Interface element records:
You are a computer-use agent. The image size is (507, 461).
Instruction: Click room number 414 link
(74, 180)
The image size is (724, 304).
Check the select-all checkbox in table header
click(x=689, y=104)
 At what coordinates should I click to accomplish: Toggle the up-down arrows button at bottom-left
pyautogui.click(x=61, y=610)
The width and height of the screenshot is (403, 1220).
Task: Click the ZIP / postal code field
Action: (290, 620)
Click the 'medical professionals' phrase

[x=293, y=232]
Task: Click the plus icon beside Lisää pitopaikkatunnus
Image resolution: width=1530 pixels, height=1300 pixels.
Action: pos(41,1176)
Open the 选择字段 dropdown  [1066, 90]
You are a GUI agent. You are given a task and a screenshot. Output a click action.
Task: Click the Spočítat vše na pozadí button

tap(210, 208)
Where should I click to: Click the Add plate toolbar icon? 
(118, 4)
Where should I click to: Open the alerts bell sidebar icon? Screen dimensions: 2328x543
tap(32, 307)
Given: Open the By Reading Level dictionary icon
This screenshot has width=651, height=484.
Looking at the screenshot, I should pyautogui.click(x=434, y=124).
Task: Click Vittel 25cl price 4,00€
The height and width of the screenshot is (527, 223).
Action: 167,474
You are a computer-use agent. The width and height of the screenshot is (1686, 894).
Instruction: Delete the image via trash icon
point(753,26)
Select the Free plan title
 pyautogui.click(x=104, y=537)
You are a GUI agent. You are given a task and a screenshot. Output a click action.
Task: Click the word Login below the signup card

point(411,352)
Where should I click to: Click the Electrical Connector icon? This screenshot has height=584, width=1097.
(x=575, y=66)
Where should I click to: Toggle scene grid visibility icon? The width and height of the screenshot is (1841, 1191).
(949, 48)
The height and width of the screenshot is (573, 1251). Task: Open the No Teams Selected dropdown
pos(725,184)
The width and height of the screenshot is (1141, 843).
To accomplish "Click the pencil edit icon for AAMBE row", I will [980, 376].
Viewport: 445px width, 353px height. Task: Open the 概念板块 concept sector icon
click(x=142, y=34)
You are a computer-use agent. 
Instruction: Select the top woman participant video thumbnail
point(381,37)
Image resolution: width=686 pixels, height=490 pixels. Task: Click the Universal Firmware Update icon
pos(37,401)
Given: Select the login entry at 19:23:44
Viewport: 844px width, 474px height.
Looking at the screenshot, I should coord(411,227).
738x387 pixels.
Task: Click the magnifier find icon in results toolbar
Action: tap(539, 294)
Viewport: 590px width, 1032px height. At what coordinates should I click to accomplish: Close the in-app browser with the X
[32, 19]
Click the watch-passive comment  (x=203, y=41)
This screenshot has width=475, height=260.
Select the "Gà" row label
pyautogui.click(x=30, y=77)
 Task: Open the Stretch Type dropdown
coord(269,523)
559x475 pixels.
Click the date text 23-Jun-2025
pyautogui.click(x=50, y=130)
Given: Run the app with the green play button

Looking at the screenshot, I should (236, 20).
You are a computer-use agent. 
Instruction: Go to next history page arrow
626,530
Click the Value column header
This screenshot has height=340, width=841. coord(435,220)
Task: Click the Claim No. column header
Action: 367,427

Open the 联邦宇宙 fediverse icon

**Aim**
Starting at the line that contains "Viewport: 590px width, 1032px" and ending after the line that contains "pyautogui.click(x=30, y=77)", rescale the listing by rewriting every one of those lines, requests included. Multiply each click coordinate in the answers by 2 and round to whole numbers, with halves rounding up.

**Final answer**
Viewport: 590px width, 1032px height. At what coordinates should I click to accomplish: Close the in-app browser with the X
[64, 38]
Click the watch-passive comment  (x=406, y=82)
This screenshot has width=475, height=260.
Select the "Gà" row label
pyautogui.click(x=60, y=154)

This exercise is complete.